Name	Status	Preview	Comments	Updated (UTC)
marimo-docs	✅ Ready (Inspect)	Visit Preview	💬 Add feedback	Jun 16, 2024 6:07pm
marimo-storybook	✅ Ready (Inspect)	Visit Preview	💬 Add feedback	Jun 16, 2024 6:07pm

dmadisetti commented 4 weeks ago

??? Unsure why __future__ isn't working for 3.8, will investigate later

akshayka commented 4 weeks ago

@dmadisetti This is a very interesting PR, and the implementation is quite clean.

I have one concern, though — this change will put marimo in a situation where some notebooks only work when execution mode is strict, whereas others will only work when execution mode is relaxed. This would make sharing marimo notebooks more difficult, since users would need to somehow know which runtime configuration to use.

For this reason I'm not fully convinced that the benefits are large enough to warrant the complexity. But it's possible I am missing something ... Beyond the matplotlib example, how do you envision this feature being used?

An alternative we could consider: perhaps this feature could be a good motivating candidate for the extension system we talked about.

I know we discussed this feature in #1142, but I was under the impression that that discussion was for app.run() and exports, not for the core notebook experience.

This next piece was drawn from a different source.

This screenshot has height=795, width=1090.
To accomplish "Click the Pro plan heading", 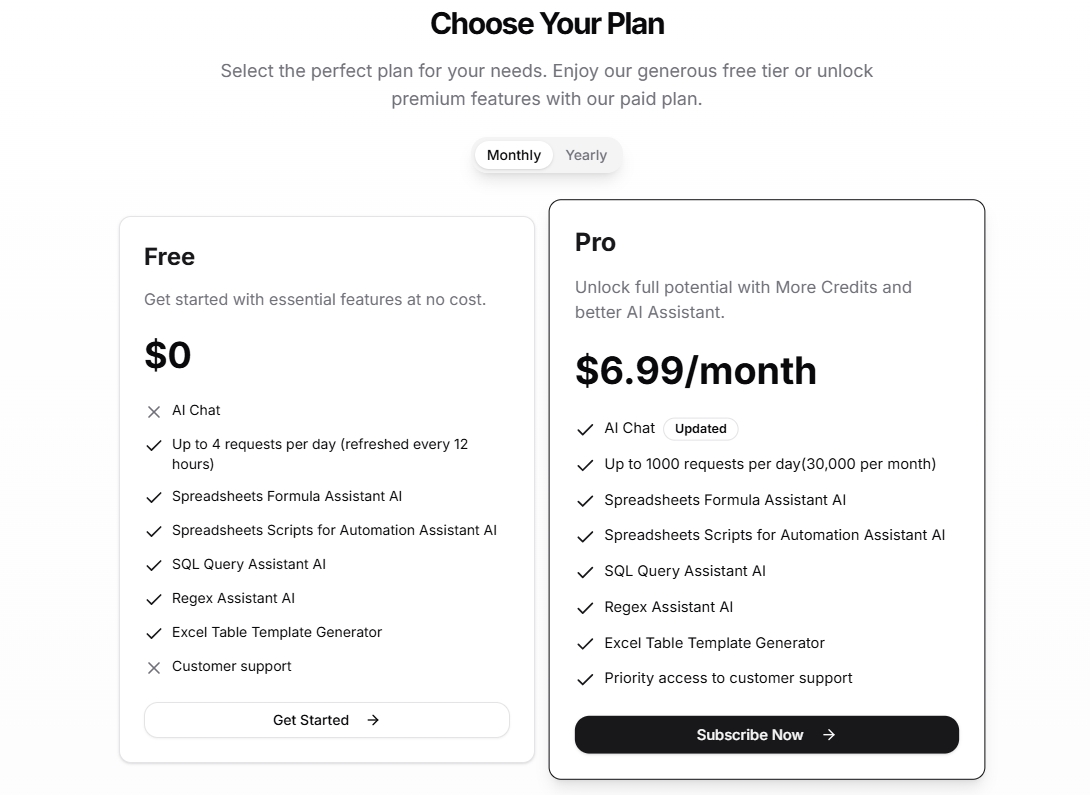I will 595,243.
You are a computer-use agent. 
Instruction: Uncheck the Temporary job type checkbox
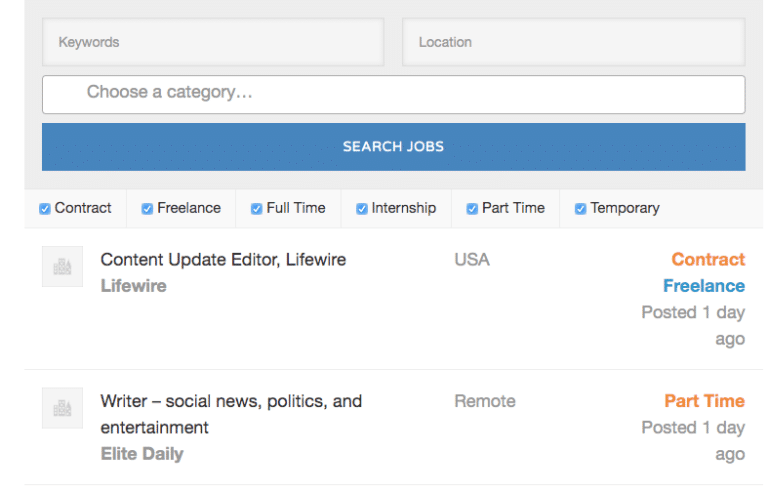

dmadisetti commented 4 weeks ago

All relaxed notebooks should be able to run strict notebooks, but not all strict notebooks will be able to run relaxed ones (maybe there's an example I'm not seeing?).

In the cases where notebook behavior is different, in the "relaxed" case- it's indeterminant (For instance the plot example, I'm not sure why $x^3$ ran before $x^2$). Strict mode can still force "relaxed" behavior with zero_copy, and a strict mode user should take that into account if writing a notebook for a general audience. Being opt-in, comes with the understanding that the notebook must be written more carefully

I think this has come from some of my frustrations that marimo seems so close- and then I'll get an unexpected mutation- at which point it's just easier to restart the kernel. This solves that issue.

I've been trying to write some of my code with this kernel, and it's been interesting. I'm catching bugs I don't think I normally would with marimo- I even found a marimo bug with regard to exceptions #1571. It's just a step up wrt reproducibility

But yeah, it is a little invasive, but I don't think there's much overhead to normal operations. If it's too different, it could be the basis for tokarip

akshayka commented 3 weeks ago

Thanks for explaining; the step up in reproducibility makes sense, and it's cool you were able to find a bug in marimo using this.

There are cases in which I've used mutations when making UIs. There was no indeterminism there (though of course the notebook was stateful), but those notebooks were written before we had mo.state.

The RAM overhead could be very large when working with numerical data, but I suppose since it's opt-in the user knows what they're signing up for.

This is definitely useful ... Let me think a little bit more about whether this goes in marimo core (perhaps it could), or if it's the basis for tokarip?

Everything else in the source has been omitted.